THE TASK:
Copy the material from the line containing "How do I perform: Activate" through the end, substituting "dropdown menu" for "submenu" and changing nothing else. Leave out the pictures.

— Start DATASET —

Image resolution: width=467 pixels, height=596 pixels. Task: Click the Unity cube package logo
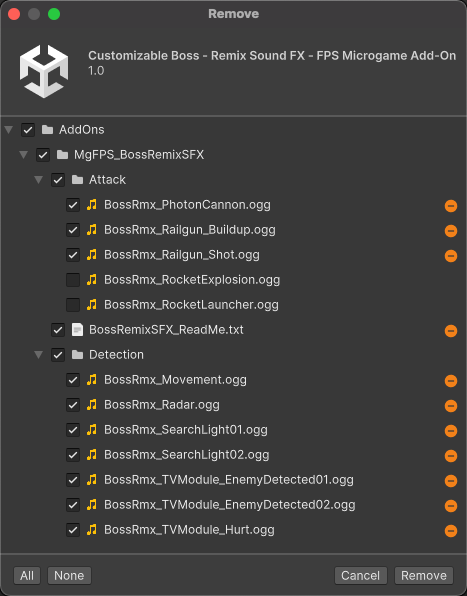tap(44, 71)
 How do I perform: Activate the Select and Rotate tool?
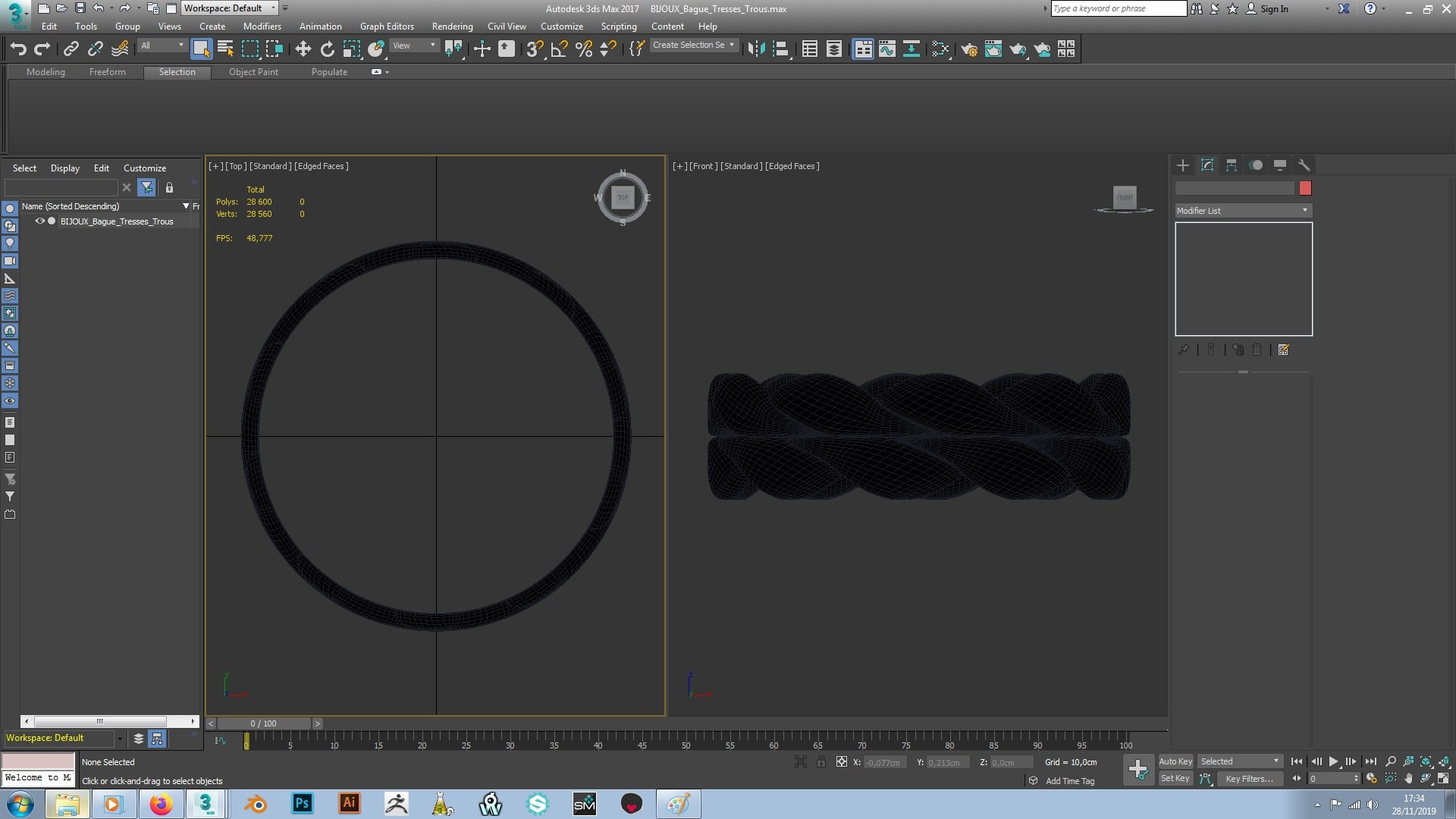327,49
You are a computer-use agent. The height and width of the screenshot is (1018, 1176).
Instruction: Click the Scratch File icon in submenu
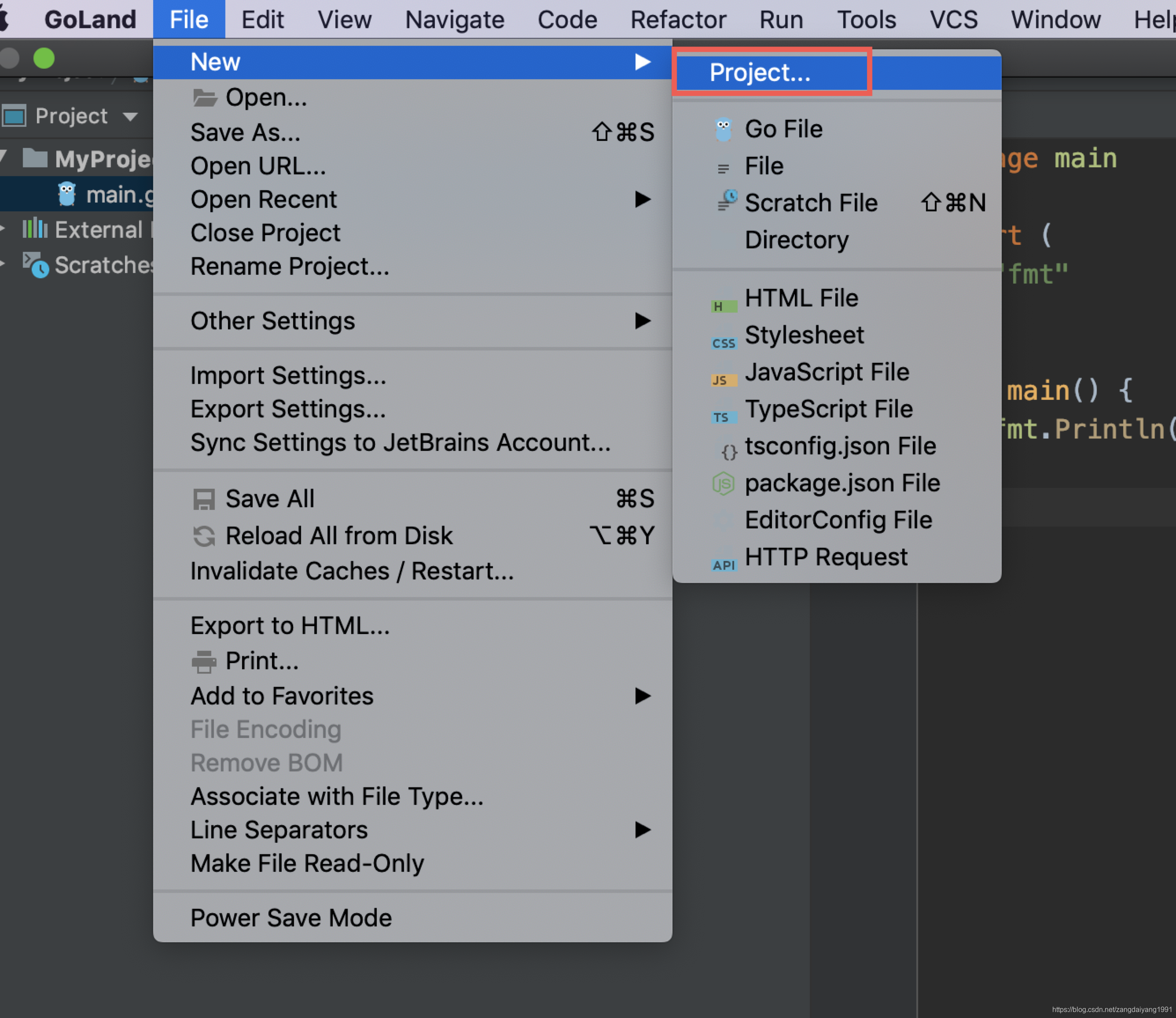point(726,201)
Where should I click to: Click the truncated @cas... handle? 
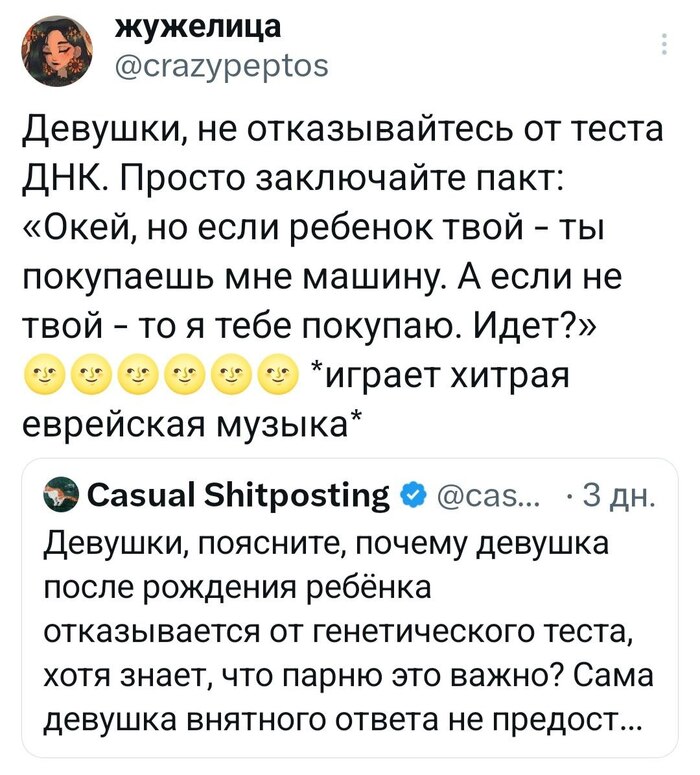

— End DATASET —

WRITTEN SOLUTION:
 How do I perform: Activate the Select and Rotate tool?
327,49
You are a computer-use agent. The height and width of the screenshot is (1018, 1176).
Instruction: Click the Scratch File icon in dropdown menu
point(726,201)
Where should I click to: Click the truncated @cas... handle? 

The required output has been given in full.